*** Extract Section Begins ***

To explore whether the enhanced NO bioavailability in the IL-1R1 KOs was responsible for their lower blood pressures in our hypertension model, we disrupted NO generation in both groups by administering L-NAME in the drinking water starting at day 7 of Ang II infusion. Similar to our initial hypertension experiment, IL1R1 KO mice had lower blood pressures than WT controls by day 7 of Ang II prior to L-NAME (165.4±3.2 vs. 179.3±3.2 mm Hg; p=0.006 Figure 3C). However, after L-NAME treatment, blood pressures in the groups converged (185.1±12.7 vs. 185.3±4.8 mmHg; p=NS Figure 3C). Thus, deprivation of NO bioavailability by L-NAME abrogated the protection from RAS-mediated blood pressure elevation in the IL1R1 KO mice, indicating that Ang II induces renal sodium retention and hypertension in part via IL-1R1-dependent suppression of NO generation.

Next, we sought to determine which of the NO synthases contributed to the exaggerated NO production in the Ang II-infused IL1R1 KO mice. Whole kidney mRNA expression of NOS3 (eNOS) was similar in the 2 groups (Figure 3D). By contrast, NOS2 (iNOS) expression was markedly upregulated in the IL-1R1 KO kidneys compared to WT controls (1.73±0.29 vs. 1±0.16 arbitrary units; p=0.045, Figure 3E). Thus, NOS2 rather than NOS3 appears to drive the exaggerated production of NO in the IL-1R1-deficient kidney during Ang II-dependent hypertension.

*** Extract Section Ends ***

* _Brief 1_
Using the extract on IL-1R1 knockout mice and hypertension, explain in one to three sentences why the researchers added L-NAME to the drinking water of both groups.
* _Brief 2_
From the extract on IL-1R1 knockout mice and hypertension, copy the passage from "Next, we sought" to "Ang II-dependent hypertension.".

*** Data listing Section Begins ***

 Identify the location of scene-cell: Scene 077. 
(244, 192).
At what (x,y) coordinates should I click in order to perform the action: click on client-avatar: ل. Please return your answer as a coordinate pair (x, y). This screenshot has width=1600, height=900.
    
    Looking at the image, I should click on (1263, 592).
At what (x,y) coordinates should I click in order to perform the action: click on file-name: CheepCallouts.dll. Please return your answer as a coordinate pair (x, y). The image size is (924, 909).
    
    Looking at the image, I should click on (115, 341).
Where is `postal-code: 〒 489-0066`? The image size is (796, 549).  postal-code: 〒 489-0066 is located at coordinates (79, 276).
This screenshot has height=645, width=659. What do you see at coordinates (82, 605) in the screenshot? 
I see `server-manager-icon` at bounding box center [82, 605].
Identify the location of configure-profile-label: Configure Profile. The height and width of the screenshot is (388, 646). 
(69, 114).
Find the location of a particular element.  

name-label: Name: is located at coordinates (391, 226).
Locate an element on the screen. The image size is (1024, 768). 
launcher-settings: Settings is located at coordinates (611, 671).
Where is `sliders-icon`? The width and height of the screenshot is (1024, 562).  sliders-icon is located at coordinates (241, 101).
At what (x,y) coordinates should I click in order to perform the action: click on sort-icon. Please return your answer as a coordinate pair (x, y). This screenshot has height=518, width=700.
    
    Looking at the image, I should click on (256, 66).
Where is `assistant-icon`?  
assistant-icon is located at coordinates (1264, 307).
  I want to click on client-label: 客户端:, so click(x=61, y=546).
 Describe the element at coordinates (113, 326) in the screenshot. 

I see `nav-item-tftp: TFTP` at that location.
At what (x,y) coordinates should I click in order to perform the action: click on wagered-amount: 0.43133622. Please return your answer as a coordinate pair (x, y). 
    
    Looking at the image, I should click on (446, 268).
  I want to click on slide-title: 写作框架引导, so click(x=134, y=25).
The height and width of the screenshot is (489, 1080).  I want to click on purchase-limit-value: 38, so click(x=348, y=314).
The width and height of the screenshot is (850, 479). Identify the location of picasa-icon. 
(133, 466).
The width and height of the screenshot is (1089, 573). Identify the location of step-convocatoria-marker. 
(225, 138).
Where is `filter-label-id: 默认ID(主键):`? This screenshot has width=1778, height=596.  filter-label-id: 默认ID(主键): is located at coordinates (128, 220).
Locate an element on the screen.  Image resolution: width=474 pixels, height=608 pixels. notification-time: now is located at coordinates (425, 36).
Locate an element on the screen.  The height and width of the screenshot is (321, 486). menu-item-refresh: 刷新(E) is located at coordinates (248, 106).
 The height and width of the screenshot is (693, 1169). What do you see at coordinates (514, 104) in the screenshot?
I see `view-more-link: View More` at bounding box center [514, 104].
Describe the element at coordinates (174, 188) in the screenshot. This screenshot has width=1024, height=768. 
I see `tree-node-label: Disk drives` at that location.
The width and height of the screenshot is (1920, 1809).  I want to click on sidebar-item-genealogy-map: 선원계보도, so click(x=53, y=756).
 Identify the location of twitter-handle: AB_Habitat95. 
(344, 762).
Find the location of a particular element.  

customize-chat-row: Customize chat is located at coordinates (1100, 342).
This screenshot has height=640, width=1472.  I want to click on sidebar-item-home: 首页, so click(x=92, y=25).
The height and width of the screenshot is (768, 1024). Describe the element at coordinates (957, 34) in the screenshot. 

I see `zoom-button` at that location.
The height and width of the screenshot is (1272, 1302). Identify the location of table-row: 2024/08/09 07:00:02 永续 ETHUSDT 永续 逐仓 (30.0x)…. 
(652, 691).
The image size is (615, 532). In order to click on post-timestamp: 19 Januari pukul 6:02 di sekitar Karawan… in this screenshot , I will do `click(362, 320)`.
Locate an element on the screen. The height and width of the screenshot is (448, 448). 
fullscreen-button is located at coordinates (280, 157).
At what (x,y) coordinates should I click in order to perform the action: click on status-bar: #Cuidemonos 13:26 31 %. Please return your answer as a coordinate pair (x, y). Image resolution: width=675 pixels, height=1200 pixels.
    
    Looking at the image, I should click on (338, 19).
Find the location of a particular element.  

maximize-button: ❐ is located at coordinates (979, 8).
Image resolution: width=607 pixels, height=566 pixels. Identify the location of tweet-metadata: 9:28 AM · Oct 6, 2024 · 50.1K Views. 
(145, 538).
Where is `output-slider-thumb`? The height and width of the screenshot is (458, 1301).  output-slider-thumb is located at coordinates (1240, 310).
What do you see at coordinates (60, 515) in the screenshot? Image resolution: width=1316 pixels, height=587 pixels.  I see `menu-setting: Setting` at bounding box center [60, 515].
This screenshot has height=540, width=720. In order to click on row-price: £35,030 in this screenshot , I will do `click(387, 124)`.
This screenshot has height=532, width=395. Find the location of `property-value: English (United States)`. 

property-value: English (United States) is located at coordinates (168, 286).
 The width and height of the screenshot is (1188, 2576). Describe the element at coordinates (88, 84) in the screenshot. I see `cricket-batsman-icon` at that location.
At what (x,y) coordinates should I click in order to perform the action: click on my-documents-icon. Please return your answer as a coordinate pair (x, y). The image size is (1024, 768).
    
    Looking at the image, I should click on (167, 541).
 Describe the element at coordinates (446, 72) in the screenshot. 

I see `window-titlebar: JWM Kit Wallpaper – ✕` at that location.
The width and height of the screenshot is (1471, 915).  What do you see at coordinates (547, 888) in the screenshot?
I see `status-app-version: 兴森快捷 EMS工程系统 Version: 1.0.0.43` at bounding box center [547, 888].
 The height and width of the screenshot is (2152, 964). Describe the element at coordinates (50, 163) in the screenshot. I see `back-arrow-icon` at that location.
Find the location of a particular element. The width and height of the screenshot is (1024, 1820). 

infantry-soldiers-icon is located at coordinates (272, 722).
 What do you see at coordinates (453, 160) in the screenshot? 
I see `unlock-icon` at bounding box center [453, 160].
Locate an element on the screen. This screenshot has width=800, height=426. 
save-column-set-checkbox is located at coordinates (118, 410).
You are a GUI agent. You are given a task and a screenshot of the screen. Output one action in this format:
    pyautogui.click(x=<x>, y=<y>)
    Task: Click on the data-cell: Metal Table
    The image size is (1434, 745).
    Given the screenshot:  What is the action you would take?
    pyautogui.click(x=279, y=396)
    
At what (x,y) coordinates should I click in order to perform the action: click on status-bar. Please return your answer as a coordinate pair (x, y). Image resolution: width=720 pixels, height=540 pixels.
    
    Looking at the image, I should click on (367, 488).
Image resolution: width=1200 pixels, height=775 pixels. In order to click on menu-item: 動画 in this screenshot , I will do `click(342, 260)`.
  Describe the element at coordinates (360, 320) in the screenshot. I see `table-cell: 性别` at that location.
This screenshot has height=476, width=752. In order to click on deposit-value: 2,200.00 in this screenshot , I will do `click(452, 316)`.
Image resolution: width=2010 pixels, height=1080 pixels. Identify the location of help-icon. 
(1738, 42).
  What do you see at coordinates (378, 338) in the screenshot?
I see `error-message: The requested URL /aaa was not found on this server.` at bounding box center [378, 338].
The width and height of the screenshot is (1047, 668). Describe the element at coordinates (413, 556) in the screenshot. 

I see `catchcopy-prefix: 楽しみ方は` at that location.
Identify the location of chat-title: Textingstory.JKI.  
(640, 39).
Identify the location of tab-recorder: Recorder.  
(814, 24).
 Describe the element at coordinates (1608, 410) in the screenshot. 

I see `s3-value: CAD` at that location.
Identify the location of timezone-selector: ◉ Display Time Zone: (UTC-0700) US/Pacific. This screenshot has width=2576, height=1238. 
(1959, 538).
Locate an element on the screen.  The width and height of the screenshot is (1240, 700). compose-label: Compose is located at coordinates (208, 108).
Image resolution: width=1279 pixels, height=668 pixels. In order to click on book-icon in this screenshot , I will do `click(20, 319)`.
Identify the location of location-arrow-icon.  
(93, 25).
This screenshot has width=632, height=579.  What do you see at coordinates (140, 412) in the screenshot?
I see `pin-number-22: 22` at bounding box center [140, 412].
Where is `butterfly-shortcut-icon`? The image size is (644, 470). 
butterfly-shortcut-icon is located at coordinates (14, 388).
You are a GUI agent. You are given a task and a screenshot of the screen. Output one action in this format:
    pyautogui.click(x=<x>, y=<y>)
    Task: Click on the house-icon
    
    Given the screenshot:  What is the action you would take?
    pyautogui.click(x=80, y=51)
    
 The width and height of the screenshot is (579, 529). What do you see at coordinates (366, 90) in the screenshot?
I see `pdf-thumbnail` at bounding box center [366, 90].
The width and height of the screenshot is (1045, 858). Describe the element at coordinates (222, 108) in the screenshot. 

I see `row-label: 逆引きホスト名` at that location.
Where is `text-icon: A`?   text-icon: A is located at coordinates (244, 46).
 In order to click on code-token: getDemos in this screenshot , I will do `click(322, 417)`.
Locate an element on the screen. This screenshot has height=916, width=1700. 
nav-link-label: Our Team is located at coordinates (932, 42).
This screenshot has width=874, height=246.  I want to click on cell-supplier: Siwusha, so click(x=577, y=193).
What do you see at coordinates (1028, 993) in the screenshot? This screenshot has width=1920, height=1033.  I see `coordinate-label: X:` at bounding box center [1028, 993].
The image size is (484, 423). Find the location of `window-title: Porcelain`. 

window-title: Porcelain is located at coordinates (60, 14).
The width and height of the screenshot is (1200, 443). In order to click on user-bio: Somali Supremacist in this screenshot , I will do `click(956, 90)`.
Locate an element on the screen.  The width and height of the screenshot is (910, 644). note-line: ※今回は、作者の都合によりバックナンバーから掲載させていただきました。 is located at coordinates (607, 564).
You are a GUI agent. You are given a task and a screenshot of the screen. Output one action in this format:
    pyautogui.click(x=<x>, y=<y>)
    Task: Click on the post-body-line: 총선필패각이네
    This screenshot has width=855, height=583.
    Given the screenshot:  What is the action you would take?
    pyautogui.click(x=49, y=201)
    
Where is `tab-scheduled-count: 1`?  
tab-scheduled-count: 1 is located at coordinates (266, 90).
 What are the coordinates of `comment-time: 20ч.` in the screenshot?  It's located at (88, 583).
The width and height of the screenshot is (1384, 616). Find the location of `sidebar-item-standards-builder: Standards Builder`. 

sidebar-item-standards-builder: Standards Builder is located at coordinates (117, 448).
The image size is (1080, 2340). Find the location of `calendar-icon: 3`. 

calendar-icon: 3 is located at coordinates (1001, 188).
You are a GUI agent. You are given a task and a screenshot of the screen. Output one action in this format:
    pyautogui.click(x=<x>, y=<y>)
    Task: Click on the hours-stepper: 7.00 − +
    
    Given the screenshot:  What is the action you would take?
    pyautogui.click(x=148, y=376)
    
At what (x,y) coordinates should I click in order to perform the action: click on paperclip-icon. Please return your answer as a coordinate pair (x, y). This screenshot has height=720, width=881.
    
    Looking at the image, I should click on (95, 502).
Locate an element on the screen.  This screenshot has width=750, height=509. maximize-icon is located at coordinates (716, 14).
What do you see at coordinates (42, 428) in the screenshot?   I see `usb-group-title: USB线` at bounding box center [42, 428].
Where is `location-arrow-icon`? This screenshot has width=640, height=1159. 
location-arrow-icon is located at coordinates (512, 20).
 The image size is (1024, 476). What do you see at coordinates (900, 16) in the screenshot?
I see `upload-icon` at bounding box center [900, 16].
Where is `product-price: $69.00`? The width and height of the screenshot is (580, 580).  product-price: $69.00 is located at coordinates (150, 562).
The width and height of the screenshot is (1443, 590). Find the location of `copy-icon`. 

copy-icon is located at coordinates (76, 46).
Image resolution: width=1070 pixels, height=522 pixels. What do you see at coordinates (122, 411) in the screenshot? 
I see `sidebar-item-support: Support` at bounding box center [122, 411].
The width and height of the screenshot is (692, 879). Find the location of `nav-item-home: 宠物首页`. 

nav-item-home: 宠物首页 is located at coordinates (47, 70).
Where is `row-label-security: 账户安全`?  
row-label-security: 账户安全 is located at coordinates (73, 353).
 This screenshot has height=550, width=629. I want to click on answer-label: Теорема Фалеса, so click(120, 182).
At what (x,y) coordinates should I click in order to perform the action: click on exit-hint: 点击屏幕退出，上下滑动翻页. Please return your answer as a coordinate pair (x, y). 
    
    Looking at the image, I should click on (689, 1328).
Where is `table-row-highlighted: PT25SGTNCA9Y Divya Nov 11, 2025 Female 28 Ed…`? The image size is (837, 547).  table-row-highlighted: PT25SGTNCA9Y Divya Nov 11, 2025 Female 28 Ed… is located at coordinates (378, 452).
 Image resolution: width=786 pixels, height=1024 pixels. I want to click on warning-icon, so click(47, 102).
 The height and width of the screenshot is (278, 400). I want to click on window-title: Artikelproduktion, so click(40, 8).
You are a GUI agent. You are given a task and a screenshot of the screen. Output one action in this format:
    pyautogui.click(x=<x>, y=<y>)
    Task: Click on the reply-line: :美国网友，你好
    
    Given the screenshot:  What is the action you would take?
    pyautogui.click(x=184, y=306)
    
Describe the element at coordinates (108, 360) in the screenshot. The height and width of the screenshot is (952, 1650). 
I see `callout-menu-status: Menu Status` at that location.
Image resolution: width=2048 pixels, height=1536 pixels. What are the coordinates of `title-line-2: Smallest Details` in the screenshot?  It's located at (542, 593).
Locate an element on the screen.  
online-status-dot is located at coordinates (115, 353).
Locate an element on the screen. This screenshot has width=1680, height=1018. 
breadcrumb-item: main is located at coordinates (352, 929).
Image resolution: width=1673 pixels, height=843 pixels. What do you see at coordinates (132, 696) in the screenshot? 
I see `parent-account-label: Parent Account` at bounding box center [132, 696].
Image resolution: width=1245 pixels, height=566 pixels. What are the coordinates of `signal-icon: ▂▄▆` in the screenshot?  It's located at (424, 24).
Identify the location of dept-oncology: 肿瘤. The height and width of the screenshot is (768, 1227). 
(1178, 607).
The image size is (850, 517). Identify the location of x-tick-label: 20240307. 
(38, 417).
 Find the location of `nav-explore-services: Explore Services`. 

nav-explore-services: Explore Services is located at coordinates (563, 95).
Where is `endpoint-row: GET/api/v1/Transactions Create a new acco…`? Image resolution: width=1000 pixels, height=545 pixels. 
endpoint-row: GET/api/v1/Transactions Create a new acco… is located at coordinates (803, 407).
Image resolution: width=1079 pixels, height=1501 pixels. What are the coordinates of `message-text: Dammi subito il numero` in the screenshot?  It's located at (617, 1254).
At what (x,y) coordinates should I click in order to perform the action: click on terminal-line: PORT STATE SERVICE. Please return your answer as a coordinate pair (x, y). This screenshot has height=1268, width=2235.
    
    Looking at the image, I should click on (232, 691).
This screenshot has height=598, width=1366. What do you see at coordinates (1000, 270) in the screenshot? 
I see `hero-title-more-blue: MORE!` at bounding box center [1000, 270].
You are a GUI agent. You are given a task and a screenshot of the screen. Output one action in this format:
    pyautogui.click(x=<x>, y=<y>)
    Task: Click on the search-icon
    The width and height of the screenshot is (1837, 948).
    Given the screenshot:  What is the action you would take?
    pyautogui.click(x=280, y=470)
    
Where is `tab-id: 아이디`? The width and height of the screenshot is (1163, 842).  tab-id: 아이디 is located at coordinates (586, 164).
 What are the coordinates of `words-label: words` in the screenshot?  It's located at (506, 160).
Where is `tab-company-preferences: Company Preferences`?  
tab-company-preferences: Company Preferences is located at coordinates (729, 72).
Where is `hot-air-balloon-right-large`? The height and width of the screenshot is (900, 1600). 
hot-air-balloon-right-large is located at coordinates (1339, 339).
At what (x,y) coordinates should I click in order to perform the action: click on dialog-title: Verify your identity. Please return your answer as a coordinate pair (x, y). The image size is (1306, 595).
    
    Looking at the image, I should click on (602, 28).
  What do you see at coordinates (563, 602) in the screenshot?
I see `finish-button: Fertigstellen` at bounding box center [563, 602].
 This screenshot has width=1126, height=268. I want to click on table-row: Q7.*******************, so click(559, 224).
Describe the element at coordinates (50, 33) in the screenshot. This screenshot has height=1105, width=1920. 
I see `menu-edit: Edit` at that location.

*** Data listing Section Ends ***

* _Answer section 1_
They gave L-NAME to disrupt NO generation in both groups. This let them test whether the enhanced NO bioavailability in the IL-1R1 knockout mice was responsible for their lower blood pressures in the hypertension model.

* _Answer section 2_
Next, we sought to determine which of the NO synthases contributed to the exaggerated NO production in the Ang II-infused IL1R1 KO mice. Whole kidney mRNA expression of NOS3 (eNOS) was similar in the 2 groups (Figure 3D). By contrast, NOS2 (iNOS) expression was markedly upregulated in the IL-1R1 KO kidneys compared to WT controls (1.73±0.29 vs. 1±0.16 arbitrary units; p=0.045, Figure 3E). Thus, NOS2 rather than NOS3 appears to drive the exaggerated production of NO in the IL-1R1-deficient kidney during Ang II-dependent hypertension.